For decades the Secwepemc have had to contend with a storm of unwanted and polluting development and projects on their territory, including most recently the Trans Mountain pipeline and the Ajax gold-copper mine. Mining, roads, forestry, settlement, and ranching have deprived the Secwepemc of the enjoyment of their lands. In many places, development has destroyed or damaged the land’s ability to provide for the Secwepemc, or to be used in accordance with Secwepemc culture.

Consequently, the Secwépemc filed a civil claim before the Supreme Court of British Columbia. The legal remedy they are seeking includes the following:

• a declaration that the Secwépemc Nation holds Aboriginal title to Stk‘emlúpsemc te Secwépemc territory, which is part of Secwépemc Traditional Territory;
• a declaration that the Secwepemc people hold Aboriginal rights;
• a declaration that by issuing permits and authorizations to the KGHM Ajax mining company, Canada and B.C. have unjustifiably infringed on the Secwépemc Aboriginal Title and Rights.
• an injunction prohibiting any mining, timber harvesting, or road building pursuant to permits and authorizations granted to KGHM Ajax in respect of the proposed Ajax mine;
• and damages for the past and continued infringements of Secwépemc Aboriginal Title and Rights.

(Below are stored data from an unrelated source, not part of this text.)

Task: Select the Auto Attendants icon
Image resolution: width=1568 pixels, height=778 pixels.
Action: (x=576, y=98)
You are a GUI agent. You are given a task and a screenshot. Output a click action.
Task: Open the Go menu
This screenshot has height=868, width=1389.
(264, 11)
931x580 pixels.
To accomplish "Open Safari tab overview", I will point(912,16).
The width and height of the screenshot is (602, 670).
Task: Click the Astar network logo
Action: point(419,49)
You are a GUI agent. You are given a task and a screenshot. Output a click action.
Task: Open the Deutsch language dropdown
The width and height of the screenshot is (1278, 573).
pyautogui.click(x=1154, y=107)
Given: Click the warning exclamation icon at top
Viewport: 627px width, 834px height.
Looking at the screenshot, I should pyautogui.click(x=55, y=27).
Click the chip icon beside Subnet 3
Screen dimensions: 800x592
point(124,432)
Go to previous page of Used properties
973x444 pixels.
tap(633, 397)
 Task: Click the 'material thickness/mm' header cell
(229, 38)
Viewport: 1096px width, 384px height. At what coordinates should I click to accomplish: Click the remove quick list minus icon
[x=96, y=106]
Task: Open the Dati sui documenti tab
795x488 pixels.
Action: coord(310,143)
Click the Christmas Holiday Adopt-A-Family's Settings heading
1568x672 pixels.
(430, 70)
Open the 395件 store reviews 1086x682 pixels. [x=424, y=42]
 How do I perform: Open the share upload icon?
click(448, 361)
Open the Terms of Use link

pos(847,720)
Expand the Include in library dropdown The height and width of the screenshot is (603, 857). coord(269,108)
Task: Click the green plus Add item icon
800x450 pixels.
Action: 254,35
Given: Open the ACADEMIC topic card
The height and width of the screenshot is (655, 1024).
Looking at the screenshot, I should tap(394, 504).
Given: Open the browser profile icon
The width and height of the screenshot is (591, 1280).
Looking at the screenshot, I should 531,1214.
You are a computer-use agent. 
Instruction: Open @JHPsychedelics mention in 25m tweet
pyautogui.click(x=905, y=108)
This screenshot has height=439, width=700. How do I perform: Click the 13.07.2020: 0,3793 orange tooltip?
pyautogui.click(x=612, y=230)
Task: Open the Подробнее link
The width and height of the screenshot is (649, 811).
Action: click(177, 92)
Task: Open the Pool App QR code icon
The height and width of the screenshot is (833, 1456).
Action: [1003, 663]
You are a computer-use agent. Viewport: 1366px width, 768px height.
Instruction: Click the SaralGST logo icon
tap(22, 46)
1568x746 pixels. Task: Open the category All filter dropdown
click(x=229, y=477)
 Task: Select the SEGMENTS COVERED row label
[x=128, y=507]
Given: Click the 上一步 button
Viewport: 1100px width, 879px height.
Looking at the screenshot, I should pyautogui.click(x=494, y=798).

British Columbia intends to “vigorously oppose” the Secwépemc title case, even though its own Environmental Assessment Office has estimated that the Secwépemc have a strong prima facie (“upon initial examination”) case for both Aboriginal title and Aboriginal rights.

Will this case set a precedent?

The Secwépemc title case will set a precedent for future cases and advance the legal rights of Indigenous Peoples in Canada by determining to what extent private property rights are subject to underlying Aboriginal rights and title rights as protected by section 35 of the Constitution Act.

The proposed Ajax Mine project location at Pipsell (Jacko Lake) is within the Stk‘emlúpsemc te Secwépemc (SSN) asserted territory and is contrary to SSN land use objectives for this sacred, culturally significant and keystone site. A determination of Aboriginal rights and title will advance self-government including decision-making and management of SSN lands, but also widen the scope of protection available to other First Nations communities whose lands, culture and way of life, are threatened by private industry activity.

How much money is needed to bring the case to trial?

According to Stk‘emlúpsemc te Secwépemc legal counsel, Sarah D. Hansen, this is a complex case that will take several years to litigate. The ultimate amount of legal costs depends on many factors that are not within the control of the Stk‘emlúpsemc te Secwépemc, notably any pre-trial motions brought by Canada, British Columbia or KGHM Ajax. For their part, the Stk‘emlúpsemc te Secwépemc need to bring a comprehensive and substantial evidentiary record, expert witnesses, and oral testimony from community members.

For 2019, RAVEN has set the goal of raising $200,000 for the Stk‘emlúpsemc te Secwépemc case, annually towards the total projected costs to Stk‘emlúpsemc te Secwépemc.

What is happening with the case right now?

Currently, SSN are taking depositions of elders who may not be available to testify at the trial. Recently, the SSN were successfully in having the court allow deposition evidence of an elder to be taken by a panel of SSN members, in the traditional way. This is the first time this has ordered in Canada, permitting flexibility pertaining to the giving of evidence despite there being no specific provision in the Rules of Court which provides for group or panel evidence. The decision can be found at 2019 BCSC 10, and commentary is available on the Lawyers Daily Bulletin.